Early termination fees for mobile phone contracts are necessary to subsidize the cost of smartphones and customers know what they’re getting into, mobile carriers told the U.S. Federal Communications Commission in comments filed this week.
Without early termination fees, or ETFs, customers would pay hundreds of dollars more for smartphones, including Apple’s iPhone, AT&T said in a filing. AT&T customers get a US$400 discount on the 16GB Apple iPhone 3GS if they sign a two-year contract with a prorated ETF of $175, wrote Robert Quinn, AT&T’s senior vice president for federal regulatory affairs.
AT&T customers could also pass up the $400 discount and pay $599 for the iPhone without a two-year contract, Quinn said.
“Customers clearly understand that they have choices,” he wrote. “While the vast majority of AT&T’s subscribers choose term commitments and discounted or free handsets, AT&T has millions of month to month and prepaid subscribers. Still, overwhelming consumer demand for such bundled discounts drives carriers to make even highly sophisticated and costly devices like smartphones and netbooks available at steep discounts, even from the moment they are introduced.”
In January, the FCC asked U.S. wireless carriers and Google, which sells the Nexus One phone, to explain their ETFs. The comment deadline for the FCC’s inquiry into ETFs was Tuesday.
Several consumer groups have complained that ETFs are excessive, and in December, the U.S. Government Accountability Office released a survey saying that 42 percent of respondents wanted to switch carriers but did not because of ETFs.
In November, Verizon Wireless doubled the ETF for “advanced devices” to $350.
Since the FCC inquired about the Verizon fees in December, the company has made a couple of changes, wrote Kathleen Grillo, Verizon’s senior vice president of federal regulatory affairs. Verizon is changing the price displays next to phones in stores to include the ETF amount, and it has reduced the number of devices that have a $350 ETF, she said.
“Verizon Wireless strives to ensure that customers are aware of their options, understand the differences among those options, and have access to assistance when questions arise about their device and service plan,” Grillo wrote.
Google referred questions about the ETF charged in conjunction with its Nexus One phone to T-Mobile, the first carrier offering mobile service to Nexus One users. Customers can also purchase the Nexus One without a mobile service contract for $529, and Google is working to expand the number of carriers that support the device, wrote Richard Whitt, Google’s Washington, D.C., telecom and media counsel.
Google and T-Mobile have worked together to reduce ETFs from $350 to $150 starting earlier this month, Whitt added.
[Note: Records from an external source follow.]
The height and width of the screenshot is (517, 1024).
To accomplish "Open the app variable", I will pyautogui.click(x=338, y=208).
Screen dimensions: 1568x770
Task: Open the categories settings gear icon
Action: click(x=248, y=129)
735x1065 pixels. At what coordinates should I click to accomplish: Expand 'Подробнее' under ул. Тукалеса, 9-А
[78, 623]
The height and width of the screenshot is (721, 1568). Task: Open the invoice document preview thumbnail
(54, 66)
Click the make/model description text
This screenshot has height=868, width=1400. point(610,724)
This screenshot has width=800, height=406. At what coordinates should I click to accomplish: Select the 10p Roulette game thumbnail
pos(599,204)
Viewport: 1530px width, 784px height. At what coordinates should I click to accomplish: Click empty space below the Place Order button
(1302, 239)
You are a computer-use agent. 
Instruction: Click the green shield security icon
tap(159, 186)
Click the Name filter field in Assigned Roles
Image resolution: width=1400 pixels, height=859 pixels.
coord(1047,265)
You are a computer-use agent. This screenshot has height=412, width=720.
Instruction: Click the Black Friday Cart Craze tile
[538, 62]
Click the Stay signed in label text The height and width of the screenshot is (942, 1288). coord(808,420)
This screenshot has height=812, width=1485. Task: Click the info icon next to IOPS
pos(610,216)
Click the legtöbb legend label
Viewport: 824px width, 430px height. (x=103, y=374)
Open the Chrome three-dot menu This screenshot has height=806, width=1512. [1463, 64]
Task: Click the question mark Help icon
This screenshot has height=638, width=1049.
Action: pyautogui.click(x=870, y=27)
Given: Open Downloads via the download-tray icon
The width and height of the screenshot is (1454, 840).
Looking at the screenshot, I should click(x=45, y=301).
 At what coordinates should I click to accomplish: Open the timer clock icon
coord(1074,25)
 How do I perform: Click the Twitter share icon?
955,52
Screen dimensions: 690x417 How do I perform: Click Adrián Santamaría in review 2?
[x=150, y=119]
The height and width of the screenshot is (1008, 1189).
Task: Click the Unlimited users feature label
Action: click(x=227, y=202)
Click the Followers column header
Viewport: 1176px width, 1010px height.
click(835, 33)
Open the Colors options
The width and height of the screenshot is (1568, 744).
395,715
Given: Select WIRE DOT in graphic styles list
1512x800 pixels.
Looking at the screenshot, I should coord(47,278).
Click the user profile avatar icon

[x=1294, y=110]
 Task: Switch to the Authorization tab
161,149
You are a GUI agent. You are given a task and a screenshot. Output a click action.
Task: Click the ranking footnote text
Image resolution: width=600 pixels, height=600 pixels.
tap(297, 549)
Some people providing comments to the FCC questioned if the terms of mobile phone subsidies are clear. While there have been discussions about mobile phone contracts and ETFs as financing the cost of smartphones, that’s not how the deals are sold to the public, wrote George Thiruva, an editor at Gadgetopolis.com.
“The general public probably has few complaints about using available financing to purchase high priced items when the terms are clear and honest,” Thiruva wrote. “But in this case, clarity and honesty is not something that customers get. In the marketing of cell phones sold by AT&T, T-Mobile, Verizon, Sprint, etc. there [is] almost never any indication that customers are entering into a ‘financing’ arrangement.”
AT&T has a Web page advertising free cell phones, Thiruva noted. “None of these products are really ‘free’ since AT&T requires a two year service contract and will charge an early termination fee if applicable,” he wrote.